At the forefront of all this aural violence is Justine Jones, who shrieks and howls with a snotty bravado that helps to drive forth the vicious power that her bandmates unfurl ceaselessly. Her delivery helps to propel many tracks into laudably memorable breakdowns - some of the best and most energizing in recent memory.
Never is the group’s prowess on more exuberant and barbarous display than during the mid-album coupling of the excellent tracks ‘Lethargy’ and ‘I Spend My Days – Wishing Them Away’, two cuts which seem to characterize Employed To Serve’s brand of damage most effectively.
The former showcases ETS’s skill at fully disorienting listeners, opening with a foray into an eerily unsettling soundscape (one which the band cleverly teases out in morsels - the album’s subtextual paean to its doomy influences) before sharply cornering into and hurtling through a latticework of angular, sludge-informed tech-metal, and concluding with one of the catchiest conclusions you’re likely to hear for a long time. ‘Lethargy’ segues seamlessly into ‘I Spend My Days – Wishing Them Away’ (released as the first single), which is the snidest, grooviest, and best, track of the album.

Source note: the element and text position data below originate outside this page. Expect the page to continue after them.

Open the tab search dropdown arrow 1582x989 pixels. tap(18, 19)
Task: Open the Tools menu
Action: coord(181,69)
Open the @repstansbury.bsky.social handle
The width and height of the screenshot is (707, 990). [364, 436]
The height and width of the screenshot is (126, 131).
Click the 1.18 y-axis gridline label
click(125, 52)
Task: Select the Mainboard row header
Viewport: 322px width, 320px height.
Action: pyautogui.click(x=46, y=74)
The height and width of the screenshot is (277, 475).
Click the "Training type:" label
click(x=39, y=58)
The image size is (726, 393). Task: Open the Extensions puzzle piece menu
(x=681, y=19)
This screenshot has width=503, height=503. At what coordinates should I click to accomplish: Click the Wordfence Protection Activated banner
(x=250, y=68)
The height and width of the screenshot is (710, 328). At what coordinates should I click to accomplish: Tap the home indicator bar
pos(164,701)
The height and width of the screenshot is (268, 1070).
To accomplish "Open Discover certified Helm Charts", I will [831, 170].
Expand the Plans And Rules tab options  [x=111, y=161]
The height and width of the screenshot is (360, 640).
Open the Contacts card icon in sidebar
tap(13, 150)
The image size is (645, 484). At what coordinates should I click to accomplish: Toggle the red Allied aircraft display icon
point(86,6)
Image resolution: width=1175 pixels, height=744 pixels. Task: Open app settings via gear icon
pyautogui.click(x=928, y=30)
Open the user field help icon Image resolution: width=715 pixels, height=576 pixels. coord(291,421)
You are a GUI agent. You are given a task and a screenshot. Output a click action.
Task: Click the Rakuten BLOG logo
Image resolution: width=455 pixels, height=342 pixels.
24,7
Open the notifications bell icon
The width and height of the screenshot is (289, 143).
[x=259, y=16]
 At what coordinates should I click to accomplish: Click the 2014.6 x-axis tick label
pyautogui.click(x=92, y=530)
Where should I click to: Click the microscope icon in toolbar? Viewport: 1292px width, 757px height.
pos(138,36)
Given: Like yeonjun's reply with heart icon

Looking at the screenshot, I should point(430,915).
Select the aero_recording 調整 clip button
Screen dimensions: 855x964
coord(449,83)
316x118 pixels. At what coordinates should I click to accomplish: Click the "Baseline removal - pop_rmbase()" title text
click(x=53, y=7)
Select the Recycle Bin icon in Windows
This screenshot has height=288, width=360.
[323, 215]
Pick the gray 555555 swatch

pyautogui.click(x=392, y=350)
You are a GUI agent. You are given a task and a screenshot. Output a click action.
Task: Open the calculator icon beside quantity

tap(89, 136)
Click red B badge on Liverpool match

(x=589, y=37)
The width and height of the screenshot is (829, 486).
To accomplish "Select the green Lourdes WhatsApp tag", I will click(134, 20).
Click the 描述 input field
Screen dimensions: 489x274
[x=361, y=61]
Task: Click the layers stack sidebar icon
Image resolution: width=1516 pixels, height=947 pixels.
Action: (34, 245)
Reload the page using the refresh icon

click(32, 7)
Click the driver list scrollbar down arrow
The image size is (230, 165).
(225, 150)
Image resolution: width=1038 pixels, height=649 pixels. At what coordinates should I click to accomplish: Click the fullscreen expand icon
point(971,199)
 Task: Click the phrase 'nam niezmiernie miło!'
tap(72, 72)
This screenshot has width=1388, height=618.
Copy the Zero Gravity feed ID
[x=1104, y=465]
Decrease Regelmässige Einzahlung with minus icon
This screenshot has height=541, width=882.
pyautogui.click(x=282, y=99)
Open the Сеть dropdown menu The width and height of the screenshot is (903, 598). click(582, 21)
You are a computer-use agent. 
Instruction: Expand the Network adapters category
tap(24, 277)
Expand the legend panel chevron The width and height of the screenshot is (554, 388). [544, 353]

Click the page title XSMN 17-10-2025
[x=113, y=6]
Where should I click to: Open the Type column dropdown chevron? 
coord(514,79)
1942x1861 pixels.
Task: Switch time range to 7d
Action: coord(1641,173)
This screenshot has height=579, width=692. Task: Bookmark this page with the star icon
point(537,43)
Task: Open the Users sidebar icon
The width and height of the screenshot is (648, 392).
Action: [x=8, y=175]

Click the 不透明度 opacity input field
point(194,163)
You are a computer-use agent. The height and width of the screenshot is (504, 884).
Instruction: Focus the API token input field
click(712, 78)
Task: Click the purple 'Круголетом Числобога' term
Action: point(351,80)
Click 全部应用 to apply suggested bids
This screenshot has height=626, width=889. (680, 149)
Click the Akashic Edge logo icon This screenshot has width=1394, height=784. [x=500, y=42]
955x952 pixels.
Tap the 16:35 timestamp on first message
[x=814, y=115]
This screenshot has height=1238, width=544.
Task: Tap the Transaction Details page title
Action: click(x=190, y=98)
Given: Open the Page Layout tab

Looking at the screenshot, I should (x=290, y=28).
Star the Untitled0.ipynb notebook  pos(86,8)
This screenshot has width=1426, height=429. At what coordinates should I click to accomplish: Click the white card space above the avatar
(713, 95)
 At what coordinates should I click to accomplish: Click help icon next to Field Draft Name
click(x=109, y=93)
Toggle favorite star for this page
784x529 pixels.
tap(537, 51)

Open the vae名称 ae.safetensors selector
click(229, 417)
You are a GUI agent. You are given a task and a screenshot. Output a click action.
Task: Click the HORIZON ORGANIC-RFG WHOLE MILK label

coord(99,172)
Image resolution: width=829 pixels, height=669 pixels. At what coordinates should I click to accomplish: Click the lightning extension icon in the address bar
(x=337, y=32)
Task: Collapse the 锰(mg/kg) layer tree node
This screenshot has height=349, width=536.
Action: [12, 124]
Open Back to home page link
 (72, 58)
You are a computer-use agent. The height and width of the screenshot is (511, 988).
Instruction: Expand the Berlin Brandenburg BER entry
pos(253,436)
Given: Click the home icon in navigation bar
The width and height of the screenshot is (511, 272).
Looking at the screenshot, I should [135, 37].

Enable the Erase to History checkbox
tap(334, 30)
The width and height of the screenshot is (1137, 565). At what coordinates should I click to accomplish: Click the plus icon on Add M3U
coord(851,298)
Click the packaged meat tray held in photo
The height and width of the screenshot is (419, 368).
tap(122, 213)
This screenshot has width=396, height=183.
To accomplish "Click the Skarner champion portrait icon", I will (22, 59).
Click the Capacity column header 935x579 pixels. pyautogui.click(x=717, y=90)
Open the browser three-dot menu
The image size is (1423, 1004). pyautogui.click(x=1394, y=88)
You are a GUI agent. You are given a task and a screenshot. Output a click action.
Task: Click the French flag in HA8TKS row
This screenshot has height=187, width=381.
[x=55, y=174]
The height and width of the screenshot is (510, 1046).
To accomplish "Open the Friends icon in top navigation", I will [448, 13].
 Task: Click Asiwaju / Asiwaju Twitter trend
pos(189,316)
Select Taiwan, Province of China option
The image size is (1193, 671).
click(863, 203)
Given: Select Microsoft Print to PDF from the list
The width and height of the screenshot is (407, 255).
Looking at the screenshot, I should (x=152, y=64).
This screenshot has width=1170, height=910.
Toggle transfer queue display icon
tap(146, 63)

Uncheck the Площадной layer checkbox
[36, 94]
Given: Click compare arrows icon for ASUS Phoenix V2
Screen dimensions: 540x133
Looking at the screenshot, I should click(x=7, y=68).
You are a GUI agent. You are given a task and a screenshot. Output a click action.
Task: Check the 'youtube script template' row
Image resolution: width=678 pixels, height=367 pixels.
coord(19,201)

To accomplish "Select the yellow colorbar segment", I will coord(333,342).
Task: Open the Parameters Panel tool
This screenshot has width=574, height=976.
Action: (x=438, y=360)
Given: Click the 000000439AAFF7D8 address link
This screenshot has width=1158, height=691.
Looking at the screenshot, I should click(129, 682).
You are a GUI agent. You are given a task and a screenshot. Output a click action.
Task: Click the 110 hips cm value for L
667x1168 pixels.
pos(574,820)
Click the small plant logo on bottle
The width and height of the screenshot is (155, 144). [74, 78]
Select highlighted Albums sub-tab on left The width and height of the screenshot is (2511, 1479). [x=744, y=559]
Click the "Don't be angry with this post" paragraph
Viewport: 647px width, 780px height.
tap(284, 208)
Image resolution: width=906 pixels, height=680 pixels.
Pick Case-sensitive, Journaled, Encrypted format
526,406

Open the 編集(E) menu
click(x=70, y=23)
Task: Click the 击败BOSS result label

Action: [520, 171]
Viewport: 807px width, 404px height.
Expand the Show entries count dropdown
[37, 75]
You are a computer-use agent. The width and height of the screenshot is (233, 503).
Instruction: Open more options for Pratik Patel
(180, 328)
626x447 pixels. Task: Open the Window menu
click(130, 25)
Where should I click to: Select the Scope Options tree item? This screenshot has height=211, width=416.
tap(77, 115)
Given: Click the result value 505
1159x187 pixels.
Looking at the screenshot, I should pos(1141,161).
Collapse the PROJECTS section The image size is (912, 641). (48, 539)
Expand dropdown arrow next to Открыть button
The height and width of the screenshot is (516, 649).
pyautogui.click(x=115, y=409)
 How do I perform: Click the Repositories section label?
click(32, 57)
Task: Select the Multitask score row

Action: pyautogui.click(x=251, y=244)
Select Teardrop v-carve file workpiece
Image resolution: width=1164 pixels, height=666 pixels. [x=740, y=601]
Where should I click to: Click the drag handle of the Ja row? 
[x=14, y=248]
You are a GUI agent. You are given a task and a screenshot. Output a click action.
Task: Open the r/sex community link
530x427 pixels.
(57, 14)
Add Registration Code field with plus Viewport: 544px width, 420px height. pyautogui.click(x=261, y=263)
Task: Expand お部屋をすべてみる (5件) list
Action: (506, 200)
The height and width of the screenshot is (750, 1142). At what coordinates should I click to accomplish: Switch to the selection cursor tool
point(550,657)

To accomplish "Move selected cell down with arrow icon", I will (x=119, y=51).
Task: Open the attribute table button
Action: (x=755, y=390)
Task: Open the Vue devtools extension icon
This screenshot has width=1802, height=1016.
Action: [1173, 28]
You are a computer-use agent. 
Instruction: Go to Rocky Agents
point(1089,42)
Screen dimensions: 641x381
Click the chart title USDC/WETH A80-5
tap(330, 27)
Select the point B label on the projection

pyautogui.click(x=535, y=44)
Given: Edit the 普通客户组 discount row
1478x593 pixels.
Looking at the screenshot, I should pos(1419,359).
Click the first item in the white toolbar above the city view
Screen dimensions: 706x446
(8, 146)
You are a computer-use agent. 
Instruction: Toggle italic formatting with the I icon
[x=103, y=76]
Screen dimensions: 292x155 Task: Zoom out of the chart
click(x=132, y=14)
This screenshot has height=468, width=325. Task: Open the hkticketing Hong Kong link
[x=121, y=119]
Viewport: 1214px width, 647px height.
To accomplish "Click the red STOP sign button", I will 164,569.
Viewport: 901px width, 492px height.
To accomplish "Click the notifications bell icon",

In a time where the end of civilization as we know it seems ever-imminent, an album as brash, vibrant, and brooding as “The Warmth of A Dying Sun” seems a fitting release. It’s an album that looks out at the horizon before turning around and wagging a finger, bleating “I told you so.” It’s music by malcontents, for malcontents. Most importantly, it’s a hell of a lot of fun.